Arthur T Knackerbracket has processed the following story:
The Institute For Local Self Reliance (disclosure: I have done writing and research for them) has released an updated interactive map of every community-owned and operated broadband network in the U.S.
All told, there’s now 400 community-owned broadband networks serving more than 700 U.S. towns and cities nationwide, and the pace of growth shows no sign of slowing down.
Some of these networks are directly owned by a municipality. Some are freshly-built cooperatives. Some are extensions of the existing city-owned electrical utility. All of them are an organic, popular, grass-roots community-driven reaction to telecom market failure and expensive, patchy access.
[...] Data routinely notes that community-owned broadband networks provide faster, cheaper, better service than their larger private-sector counterparts. Staffed by locals, they’re also more directly accountable and responsive to the needs of locals. They’re also just hugely popular across the partisan spectrum; routinely winning awards for service.
[...] That’s not to suggest community-owned broadband networks are some mystical panacea; they require smart leadership, strategic planning, and intelligent financing.
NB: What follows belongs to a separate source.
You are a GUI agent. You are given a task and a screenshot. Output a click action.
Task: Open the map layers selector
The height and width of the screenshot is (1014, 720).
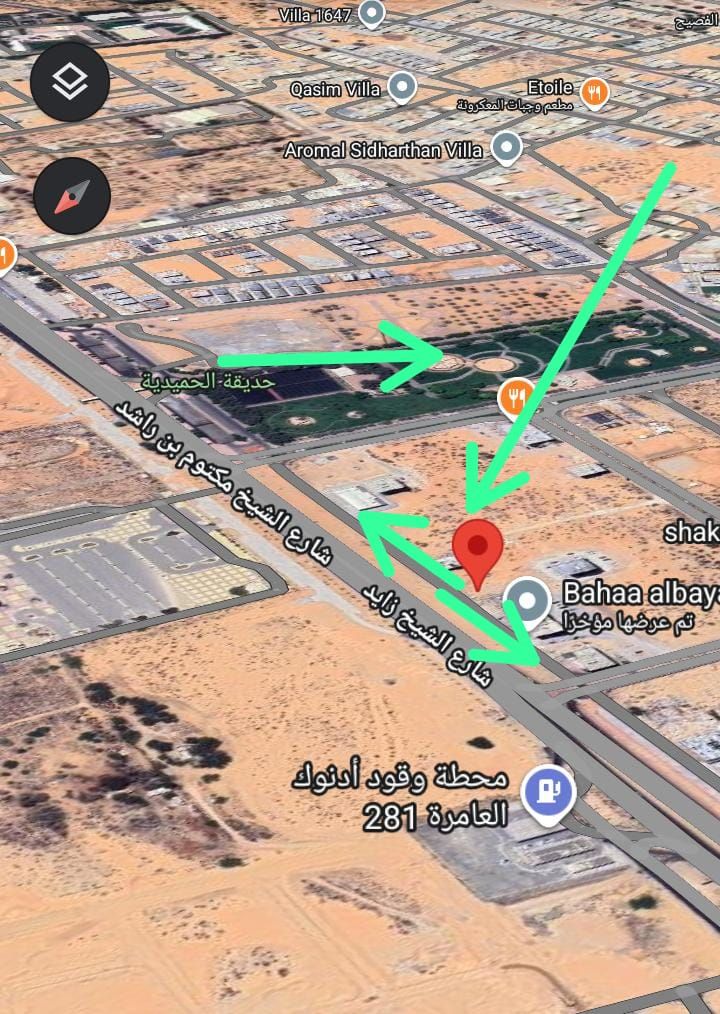(x=70, y=82)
But if done well, they not only drive significant fiber improvements directly to local markets, they incentivize lumbering regional private sector monopolies — long pampered by federal government corruption and muted competition — to actually try.
Widespread frustration with substandard U.S. broadband drove a big boost in such networks during COVID lockdowns. Since January 1, 2021, more than 47 new networks have come online, with dozens in the planning or pre-construction phases. Many are seeing a big financial boost thanks to 2021 COVID relief (ARPA) and infrastructure bill (IIJA) legislation funding (the latter of which hasn’t even arrived yet).
In response to this popular grass roots movement, giant ISPs have worked tirelessly to outlaw such efforts, regardless of voter intent. 16 states still have protectionist state laws, usually ghost written by giant telecom monopolies, prohibiting the construction or expansion of community broadband. House Republicans went so far as to try and ban all community broadband during a pandemic.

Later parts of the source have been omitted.